◆ **Extracted text**:
With this assumption, we felt that a party should succeed at that challenge 80% of the time. However, at the same time, we thought that each individual check should succeed around 70% of the time. We all know how it feels when your DM gives you a skill DC, and everyone looks at each other across the table thinking that DC is absolutely crazy. With a standard skill challenge, every check should have a reasonable chance of succeeding, so that players don’t get frustrated.

Pen and Paper: Our major limitation.
An important part of this process is to remember that we are playing a pen and paper game. Players are doing math in their heads and looking up charts in books. I could create an absolutely beautiful mathematical model that would run skill challenges perfectly across multiple skill levels, and you would never want to play it because it would simply be too darn complex! So while we are fixing the system, it is important to remember that the end product must be as easy to use as it is clean in its final results.

Now that you all know the goal, our assumptions and limitations, I will go through each section of my rule system and explain in detail how it solves the problems I have outlined above.

The Complexity Table:
This table has undergone a large revision. I have change the success and failure numbers, now have a footnote for two of the complexity numbers. So what is going on?

Curbing the variance: As I mentioned, one of the problems with the current system is a change in complexity has a huge change in the win rate. The reason is simple, the more rolls you have, the larger the variance. If a take a 70% chance of succeeding at any 1 roll and multiply it across 4 rolls, then I multiply it across 12 rolls, you’ll see a very large difference in the final number. The reality is that’s a basic property of the math we are working with, and I can’t change it without breaking our pen and paper limitation. But I can limit it.
The first thing is to reduce the variance in total rolls. In the original system, you could roll as many as 5 rolls for complexity 1 and 17 rolls for a complexity 5. That’s just too large a difference to create a consistent system. With my system, the rolls go from 5 to 11, a much tighter fit. We then change the ratio of successes to failures. This helps tighten the gap even further. Now when I set each individual success to 70%, the difference between complexity 1 and 3 is only 4%. That’s much better than 12-15% we experienced before.

Fixing the Inversion Problem: Fortunately, this is an easy fix. With the new success/failure ratios, this is no longer a problem. At any success rate you set, a higher complexity will equal a harder challenge….but hopefully not too much harder.

Questions you may have:
1) I understand the new table, but the highest complexity feels like too few rolls to me. Is there a way I can keep the length of the old complexity 5 but still get the good math of the new system?

◆ **Data extract**:
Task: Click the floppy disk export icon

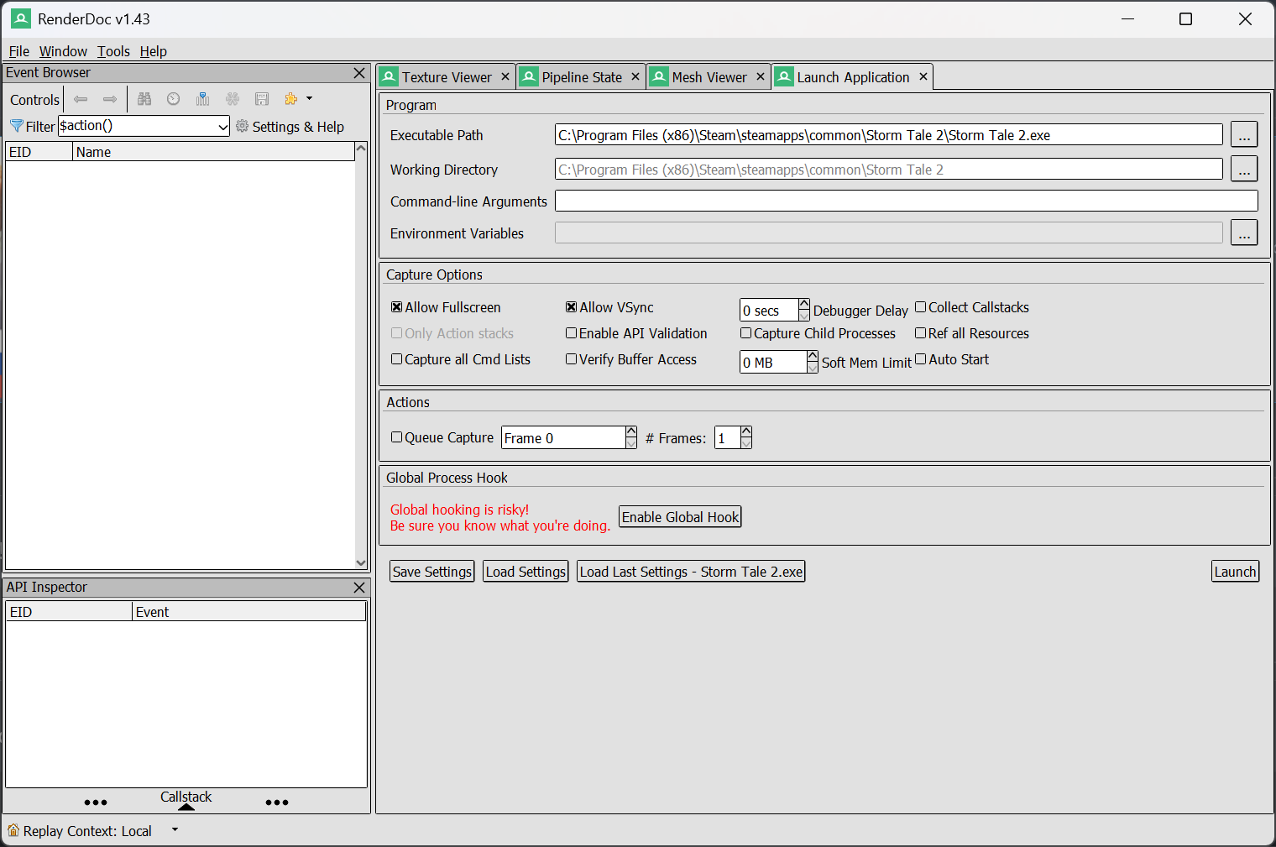Action: 262,99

◆ **Tasks for this exercise**:
1) In the skill challenge text, what range of total rolls does the new system use?
2) Do these statements agree with the skill challenge text? Answer yes or no for each and quote the words that decide it.
(a) A party should succeed at a challenge 80% of the time.
(b) Under the new system, complexity 1 and complexity 3 differ by 12-15%.
(c) The inversion problem is described as hard to fix.
3) List each distinct percentage figure that appears in the skill challenge text.

◆ **Solution set**:
1) The rolls go from 5 to 11.

2)
(a) Yes: "we felt that a party should succeed at that challenge 80% of the time"
(b) No: "the difference between complexity 1 and 3 is only 4%"
(c) No: "Fortunately, this is an easy fix."

3)
80%
70%
4%
12-15%